Keywords: (p)ppGpp; DksA; Yersinia enterocolitica; stress resistance; stringent response.

FIG 1

Growth characteristic of WT and mutant strains in LB (A), LBNS (B), and M63 minimum medium (C) supplemented with 0.02% l-arabinose. Data are mean OD₆₀₀ for three independent cultures and standard errors of the means.

FIG 2

The role of DksA and (p)ppGpp in stress resistance. Survival rate of WT, mutant strains and the complemented strain after challenge with pH 4.0 (A), pH 10.0 (B), or 0.5 M NaCl (C) for 60 min, or 1 mM H₂O₂ for 30 min (D) were determined. Data are mean ± SD of three biological repeats, each of which was perforemed with three technical replicates. An asterisk indicates a significant difference with ns, not significant; *, P < 0.01; **, P < 0.001; ***, P < 0.0001.

FIG 3

Motility assay of WT, mutant strains and the complemented strain in 0.35% LBNS agar plate. A 1.0-μL of each Y. enterocolitica culture was injected into the plate. The plates were incubated at 26°C for 48 h before photographing. (A) Quantification of swim diameters. (B) Images of swim plate. The results are mean of four independent plates, and the error bars indicate standard deviations. An asterisk indicates a significant difference with **, P < 0.001; ***, P < 0.0001.

FIG 4

Flagella biosynthesisof WT, mutant strains and the complemented strain.
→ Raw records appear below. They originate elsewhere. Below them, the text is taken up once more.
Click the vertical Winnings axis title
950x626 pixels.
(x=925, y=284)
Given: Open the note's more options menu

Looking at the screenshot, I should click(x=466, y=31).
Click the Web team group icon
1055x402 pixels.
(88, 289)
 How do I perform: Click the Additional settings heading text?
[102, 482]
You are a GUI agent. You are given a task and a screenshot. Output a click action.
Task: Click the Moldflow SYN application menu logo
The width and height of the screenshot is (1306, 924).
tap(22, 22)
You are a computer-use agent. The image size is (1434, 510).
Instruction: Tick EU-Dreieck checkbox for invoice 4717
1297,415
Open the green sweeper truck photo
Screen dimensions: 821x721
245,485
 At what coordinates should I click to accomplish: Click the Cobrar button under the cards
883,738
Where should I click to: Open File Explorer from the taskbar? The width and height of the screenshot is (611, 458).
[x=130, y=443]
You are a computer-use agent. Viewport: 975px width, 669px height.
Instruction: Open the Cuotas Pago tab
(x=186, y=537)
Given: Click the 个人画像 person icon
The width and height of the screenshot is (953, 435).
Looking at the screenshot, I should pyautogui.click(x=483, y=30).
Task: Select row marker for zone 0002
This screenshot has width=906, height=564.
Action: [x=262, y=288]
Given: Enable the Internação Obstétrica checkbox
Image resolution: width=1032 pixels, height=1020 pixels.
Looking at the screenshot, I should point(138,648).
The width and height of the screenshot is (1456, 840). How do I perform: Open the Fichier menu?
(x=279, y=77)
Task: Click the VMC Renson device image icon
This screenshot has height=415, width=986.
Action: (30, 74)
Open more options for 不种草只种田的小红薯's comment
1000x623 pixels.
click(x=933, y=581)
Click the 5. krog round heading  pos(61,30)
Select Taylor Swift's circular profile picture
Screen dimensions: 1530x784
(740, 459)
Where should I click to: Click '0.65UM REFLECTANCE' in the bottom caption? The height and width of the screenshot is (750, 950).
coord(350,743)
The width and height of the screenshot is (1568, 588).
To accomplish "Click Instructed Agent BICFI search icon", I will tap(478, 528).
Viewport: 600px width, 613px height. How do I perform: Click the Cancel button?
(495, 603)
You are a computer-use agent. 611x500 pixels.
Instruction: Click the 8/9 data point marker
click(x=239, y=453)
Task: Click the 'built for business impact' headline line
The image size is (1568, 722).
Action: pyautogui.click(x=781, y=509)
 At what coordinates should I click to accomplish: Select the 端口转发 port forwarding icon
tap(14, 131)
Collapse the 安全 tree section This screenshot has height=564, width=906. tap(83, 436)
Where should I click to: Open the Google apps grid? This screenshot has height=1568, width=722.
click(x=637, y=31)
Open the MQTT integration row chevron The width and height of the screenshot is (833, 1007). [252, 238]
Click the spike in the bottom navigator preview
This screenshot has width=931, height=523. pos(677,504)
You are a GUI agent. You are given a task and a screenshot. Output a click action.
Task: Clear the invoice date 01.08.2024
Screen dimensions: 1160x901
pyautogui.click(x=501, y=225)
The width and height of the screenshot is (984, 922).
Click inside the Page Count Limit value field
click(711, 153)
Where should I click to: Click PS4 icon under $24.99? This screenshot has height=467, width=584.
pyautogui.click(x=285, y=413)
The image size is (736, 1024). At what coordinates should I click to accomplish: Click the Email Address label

Strains grown to the midlog phase in LBNS medium were stained with phosphotungstic acid and the flagella were visualized and the average flagella numbers in a single cell were calculated. (A) Average number of flagella per cell in various strains. The data are presented as the mean ± SD of at least three biological repeats, and the error bars indicate standard deviations. An asterisk indicates a significant difference ***, P < 0.0001. (B) Transmission electron microscopy pictures of the wild-type, mutant strains and the complemented strain. The scale bar represents 2 μm and the orangearrow in the picture refers to the flagella.

FIG 5

Biofilm formation of WT, mutant strains and the complemented strain in LBNS medium. Y. enterocolitica were cultured in LBNS media at a 24-well polystyrene microtiter plate. The biofilms were stained with crystal violet after 24, 48 and 72 h of incubation and measured at 595 nm. (A) Quantification of biofilm. (B) Images of purple color depth after 72 h of incubation. Data are mean of six biological repeats, and the error bars indicate standard deviations. An asterisk indicates a significant difference with *, P < 0.01; ***, P < 0.0001.

FIG 6

Congo red binding assay of WT, mutant strains and the complemented strain. The mass of Y. enterocolitica was mixed with Congo red for binding. After removing bacterial mass, the optical density of Congo red in supernatant was measured at 490 nm, each of which was normalized by relating to the value of 100 μg/mL Congo red at 490 nm. Data are mean of three biological repeats, and the error bars indicate standard deviations. An asterisk indicates a significant difference with ns, not significant; *, P < 0.01; **, P < 0.001; ***, P < 0.0001.

FIG 7

Transcriptional changes in the mutant strains of Y. enterocolitica. Y. enterocolitica were grown to the midlog phase in LBNS medium and the total RNA was extracted. The change in the abundance of the indicated transcripts (normalized to 16sRNA) in the YEND (A), YENR (B), YENRS (C), YENDRS (D) were determined by RT-qPCR. Data are means and SEM from three independent RT-qPCRs.

FIG 8

Schematic representations underscoring the possible mechanism(s) of stringent response regulator of Y. enterocolitica on pleiotropic phenotype. Red arrows and blue balls indicate positive or negative traits, respectively.